- **EXERCISE BRIEF**: Return every line below in which "selection" appears.

---------------

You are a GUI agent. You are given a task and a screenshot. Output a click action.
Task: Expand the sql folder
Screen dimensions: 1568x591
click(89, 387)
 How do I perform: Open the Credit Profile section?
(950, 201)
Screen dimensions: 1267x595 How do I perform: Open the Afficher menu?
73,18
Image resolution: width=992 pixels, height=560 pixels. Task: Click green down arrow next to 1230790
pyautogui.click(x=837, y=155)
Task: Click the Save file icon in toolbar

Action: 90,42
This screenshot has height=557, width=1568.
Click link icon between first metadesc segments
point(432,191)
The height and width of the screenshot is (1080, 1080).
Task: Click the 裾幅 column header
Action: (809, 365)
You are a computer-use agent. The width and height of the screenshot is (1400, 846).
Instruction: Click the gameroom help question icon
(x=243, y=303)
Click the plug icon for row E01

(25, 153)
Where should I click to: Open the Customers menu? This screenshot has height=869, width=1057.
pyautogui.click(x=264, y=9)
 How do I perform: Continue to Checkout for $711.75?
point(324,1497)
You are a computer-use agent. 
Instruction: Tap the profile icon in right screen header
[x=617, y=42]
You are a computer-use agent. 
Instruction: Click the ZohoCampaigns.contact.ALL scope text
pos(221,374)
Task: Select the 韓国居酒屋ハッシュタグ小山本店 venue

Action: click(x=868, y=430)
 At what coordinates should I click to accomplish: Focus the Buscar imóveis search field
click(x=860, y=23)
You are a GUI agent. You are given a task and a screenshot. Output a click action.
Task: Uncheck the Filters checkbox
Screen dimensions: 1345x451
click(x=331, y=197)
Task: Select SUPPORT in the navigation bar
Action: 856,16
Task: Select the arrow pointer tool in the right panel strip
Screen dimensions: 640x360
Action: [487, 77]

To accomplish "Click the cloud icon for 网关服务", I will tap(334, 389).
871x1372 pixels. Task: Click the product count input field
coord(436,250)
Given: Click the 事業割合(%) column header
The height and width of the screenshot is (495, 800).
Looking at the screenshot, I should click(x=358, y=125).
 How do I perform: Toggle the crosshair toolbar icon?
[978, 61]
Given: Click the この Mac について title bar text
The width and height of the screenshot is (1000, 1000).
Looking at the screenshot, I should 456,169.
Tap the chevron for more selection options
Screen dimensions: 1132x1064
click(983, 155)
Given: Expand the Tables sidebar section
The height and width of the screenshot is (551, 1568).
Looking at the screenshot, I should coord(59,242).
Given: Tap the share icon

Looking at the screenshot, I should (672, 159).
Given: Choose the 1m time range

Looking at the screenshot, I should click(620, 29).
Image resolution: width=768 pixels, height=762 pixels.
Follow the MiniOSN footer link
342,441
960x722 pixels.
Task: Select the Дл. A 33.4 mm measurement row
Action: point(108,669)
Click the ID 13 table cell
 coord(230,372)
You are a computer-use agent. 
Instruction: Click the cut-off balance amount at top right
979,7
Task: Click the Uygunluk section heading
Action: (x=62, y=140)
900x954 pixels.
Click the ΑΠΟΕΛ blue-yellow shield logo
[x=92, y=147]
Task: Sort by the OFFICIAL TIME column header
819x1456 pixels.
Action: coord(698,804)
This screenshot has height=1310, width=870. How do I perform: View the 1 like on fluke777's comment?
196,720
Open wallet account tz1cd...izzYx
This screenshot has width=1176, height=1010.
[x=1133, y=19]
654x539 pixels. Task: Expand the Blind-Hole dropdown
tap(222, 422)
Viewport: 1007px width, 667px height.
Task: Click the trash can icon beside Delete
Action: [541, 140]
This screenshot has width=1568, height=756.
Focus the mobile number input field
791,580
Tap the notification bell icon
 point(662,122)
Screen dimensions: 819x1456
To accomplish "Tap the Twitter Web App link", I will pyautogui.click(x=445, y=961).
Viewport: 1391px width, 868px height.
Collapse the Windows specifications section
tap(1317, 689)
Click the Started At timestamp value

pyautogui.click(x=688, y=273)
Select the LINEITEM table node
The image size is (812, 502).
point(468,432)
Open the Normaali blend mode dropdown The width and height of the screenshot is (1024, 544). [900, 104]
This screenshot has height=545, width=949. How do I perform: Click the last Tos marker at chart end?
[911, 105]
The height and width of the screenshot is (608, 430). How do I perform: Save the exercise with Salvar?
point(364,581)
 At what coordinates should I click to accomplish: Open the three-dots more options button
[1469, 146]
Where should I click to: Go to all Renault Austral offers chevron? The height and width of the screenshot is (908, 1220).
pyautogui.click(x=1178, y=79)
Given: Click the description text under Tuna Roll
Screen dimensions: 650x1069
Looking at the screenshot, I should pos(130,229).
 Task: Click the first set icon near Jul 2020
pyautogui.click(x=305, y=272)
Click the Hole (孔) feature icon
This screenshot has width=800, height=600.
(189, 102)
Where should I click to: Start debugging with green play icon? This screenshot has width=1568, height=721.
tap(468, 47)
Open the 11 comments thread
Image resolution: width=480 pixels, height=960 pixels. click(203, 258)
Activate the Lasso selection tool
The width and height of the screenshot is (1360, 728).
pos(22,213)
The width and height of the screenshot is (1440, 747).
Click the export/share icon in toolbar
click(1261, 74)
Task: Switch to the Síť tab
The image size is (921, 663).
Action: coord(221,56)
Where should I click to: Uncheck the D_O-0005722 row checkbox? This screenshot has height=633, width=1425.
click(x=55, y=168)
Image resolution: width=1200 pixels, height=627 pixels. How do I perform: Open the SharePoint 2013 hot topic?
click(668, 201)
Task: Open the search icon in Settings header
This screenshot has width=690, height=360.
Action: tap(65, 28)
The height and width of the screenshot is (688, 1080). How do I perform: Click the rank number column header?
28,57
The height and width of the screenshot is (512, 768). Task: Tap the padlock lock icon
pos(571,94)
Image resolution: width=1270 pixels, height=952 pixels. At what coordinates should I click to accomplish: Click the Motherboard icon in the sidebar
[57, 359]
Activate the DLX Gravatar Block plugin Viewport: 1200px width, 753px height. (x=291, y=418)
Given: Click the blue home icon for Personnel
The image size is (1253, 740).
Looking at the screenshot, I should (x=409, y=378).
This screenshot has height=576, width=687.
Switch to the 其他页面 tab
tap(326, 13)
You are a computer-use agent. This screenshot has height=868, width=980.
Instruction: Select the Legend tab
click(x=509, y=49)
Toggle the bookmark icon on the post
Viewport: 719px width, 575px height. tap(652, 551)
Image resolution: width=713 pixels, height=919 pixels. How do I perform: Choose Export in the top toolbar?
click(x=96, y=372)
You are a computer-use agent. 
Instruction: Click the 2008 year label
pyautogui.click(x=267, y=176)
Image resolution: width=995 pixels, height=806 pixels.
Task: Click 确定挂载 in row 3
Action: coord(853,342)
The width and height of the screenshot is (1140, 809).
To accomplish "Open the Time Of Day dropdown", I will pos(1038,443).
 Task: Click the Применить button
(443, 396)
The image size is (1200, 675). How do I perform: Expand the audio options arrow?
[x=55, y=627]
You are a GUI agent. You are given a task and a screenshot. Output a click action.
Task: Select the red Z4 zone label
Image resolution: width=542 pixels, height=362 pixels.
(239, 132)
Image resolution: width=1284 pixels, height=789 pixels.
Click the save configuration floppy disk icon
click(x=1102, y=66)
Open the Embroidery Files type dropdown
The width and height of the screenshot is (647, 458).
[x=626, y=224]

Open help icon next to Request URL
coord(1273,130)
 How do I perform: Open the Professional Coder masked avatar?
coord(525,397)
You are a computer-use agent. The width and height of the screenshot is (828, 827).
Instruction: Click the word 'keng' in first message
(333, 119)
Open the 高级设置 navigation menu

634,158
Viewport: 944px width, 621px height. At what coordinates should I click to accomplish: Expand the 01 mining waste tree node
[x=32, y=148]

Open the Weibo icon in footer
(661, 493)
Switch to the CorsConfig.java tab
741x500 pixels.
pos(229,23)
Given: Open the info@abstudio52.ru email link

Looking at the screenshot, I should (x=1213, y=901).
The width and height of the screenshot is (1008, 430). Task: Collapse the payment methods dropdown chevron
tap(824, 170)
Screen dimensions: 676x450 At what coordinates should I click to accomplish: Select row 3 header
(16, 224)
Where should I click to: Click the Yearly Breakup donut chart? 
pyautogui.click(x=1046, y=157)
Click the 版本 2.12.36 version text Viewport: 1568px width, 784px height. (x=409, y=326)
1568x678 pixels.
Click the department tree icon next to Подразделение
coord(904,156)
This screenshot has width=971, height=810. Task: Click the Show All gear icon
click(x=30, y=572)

---------------

- **SOLUTION**:
Tap the chevron for more selection options
Activate the Lasso selection tool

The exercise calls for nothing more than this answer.